Fragilité de tous les instants 

D’une façon globale, les défis restent immenses et les risques de dégringolade réels. Si l’agriculture connaît un certain essor (3 % de croissance) et emploie le plus grand nombre de travailleurs à travers le pays, elle est encore, en général, surtout de subsistance et d’autoconsommation. Les méthodes de production restent encore traditionnelles. Ce qui n’empêche pas les agriculteurs d’avoir quelques revenus, même s’ils ont du mal, pour de multiples raisons, comme l’enclavement et le manque criant d’infrastructures routières, d’écouler leurs produits. La RDC a un niveau de pauvreté très élevé : 63,7 % de la population vit en dessous du seuil de pauvreté, tandis que 14 % des pauvres du continent africains sont des Congolais. Et l’une de ses grandes faiblesses est d’avoir une économie en grande partie informelle, avec des taux impressionnants dans certains domaines : 96, 3 % dans le secteur agricole et forestier ; 51,4 % dans la manufacture ; 50,5 % dans les industries extractives et 42,5 % pour le secteur tertiaire.
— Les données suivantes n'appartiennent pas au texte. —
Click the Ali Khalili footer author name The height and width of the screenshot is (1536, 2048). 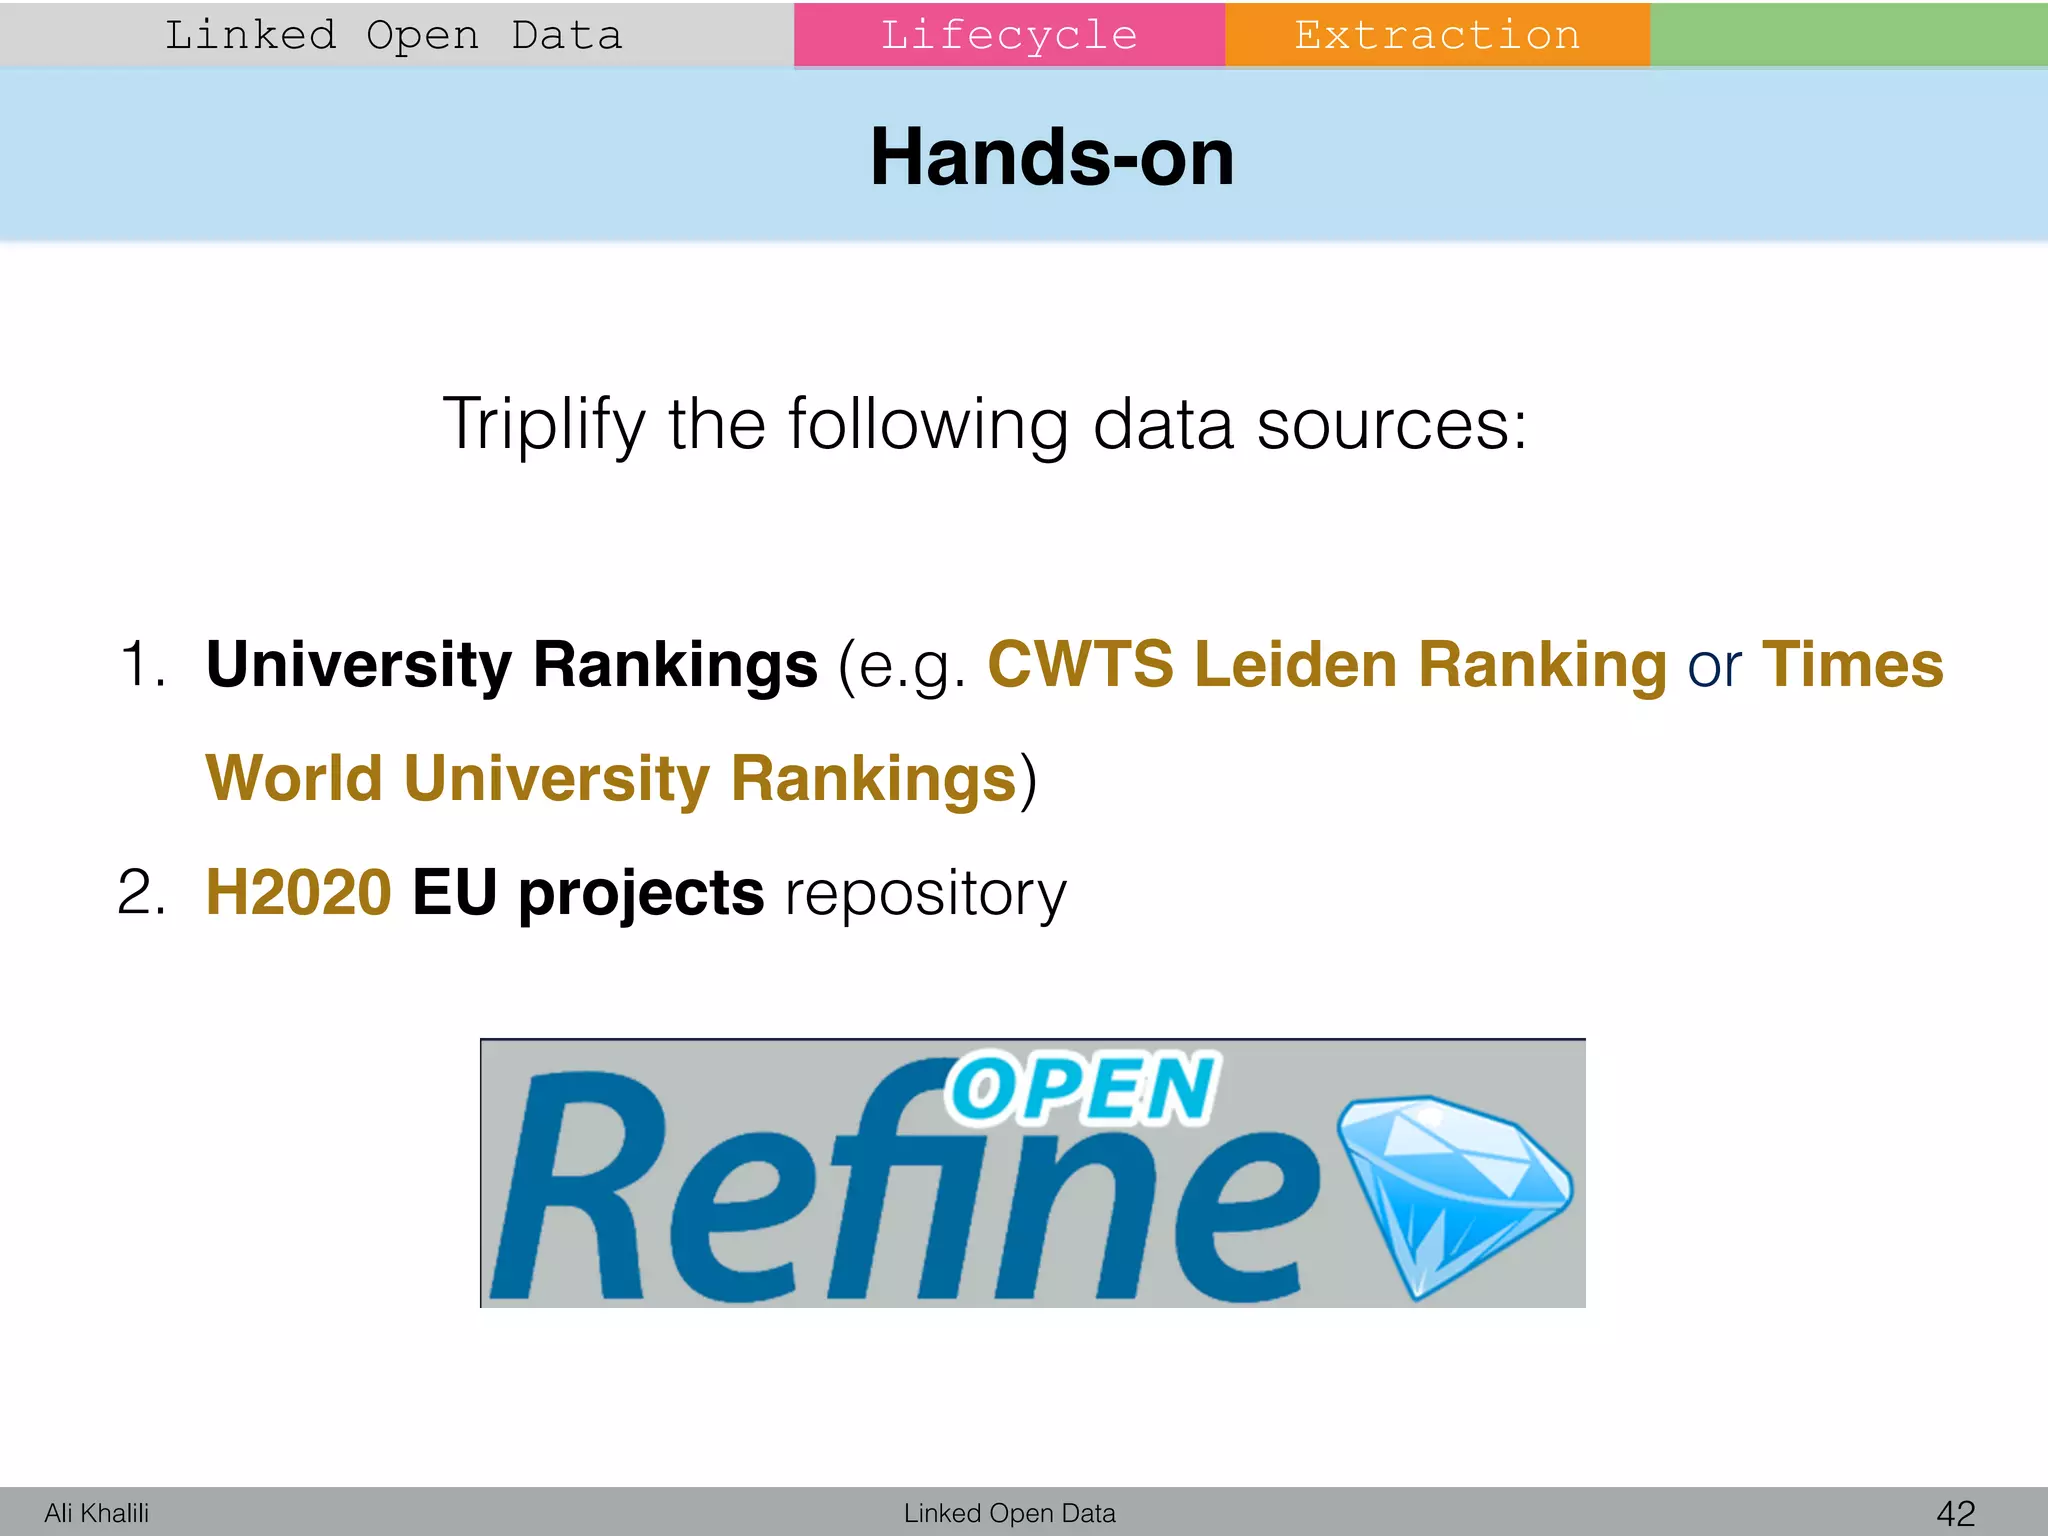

D’autre part, le pays est toujours dans les bas-fonds du classement du Programme des Nations unies pour le développement (PNUD) pour ce qui est de l’indice du développement humain. Cette année, la RDC est 186e sur 187 pays. L’espérance de vie à la naissance est toujours de 50 ans. Et elle est parmi les mauvais élèves en ce qui concerne la parité. Le rapport évoque la détérioration lente de l’excédent budgétaire vers un déficit qui souligne la fragilité à long terme des finances publiques ; les réserves en devises qui restent à des niveaux bas notamment pour un pays dollarisé, ce qui est aussi une source de vulnérabilité sur le long terme ; l’affaiblissement des recettes et la prédominance des dépenses courantes qui dénotent la fragilité de la consolidation budgétaire… Comme propositions,  «le recours au programme de consolidation du FMI ou à l’appui budgétaire des bailleurs, y compris la Banque mondiale, pourrait s’avérer nécessaire. » Autre option : une meilleure mobilisation des recettes des secteurs des ressources naturelles permettra d’améliorer les balances interne et externe, en générant plus de revenus pour l’État et en alimentant en devises les réserves de la Banque centrale du Congo (BCC). Tout compte fait, le chemin est encore long et semé d’embûches.